#### AIM OF THE EXERCISE
Below are the records; print exactly the lines from the one with "Screen dimensions: 373x242" through the last, both included, and leave the pictures out.

Stored data:
╔══

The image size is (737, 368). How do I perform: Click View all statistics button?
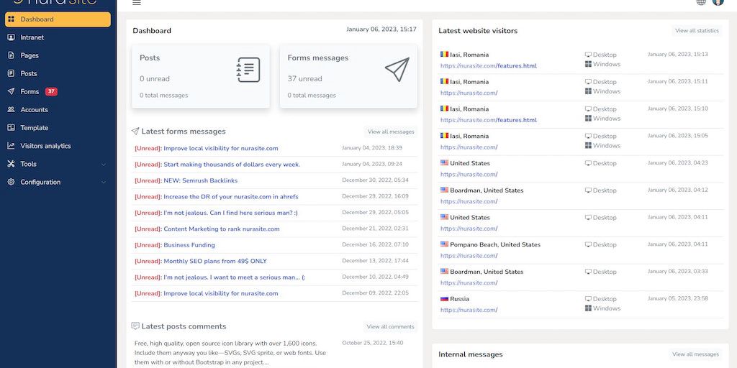tap(697, 31)
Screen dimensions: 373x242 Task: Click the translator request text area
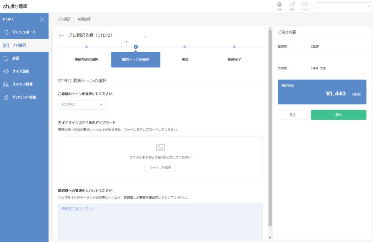point(160,221)
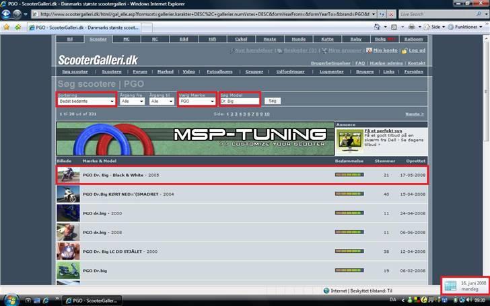The width and height of the screenshot is (490, 306).
Task: Click rating bar of PGO Dr. Big Black & White
Action: click(x=348, y=175)
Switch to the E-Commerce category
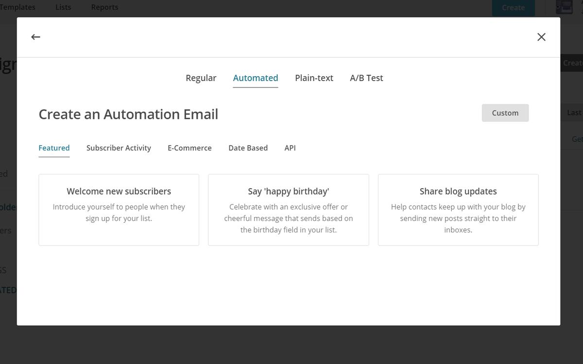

╚══

#### ANSWER TO THE EXERCISE
Screen dimensions: 373x242 Task: Click the translator request text area
point(160,221)
The width and height of the screenshot is (490, 306).
Task: Click rating bar of PGO Dr. Big Black & White
Action: click(x=348, y=175)
Switch to the E-Commerce category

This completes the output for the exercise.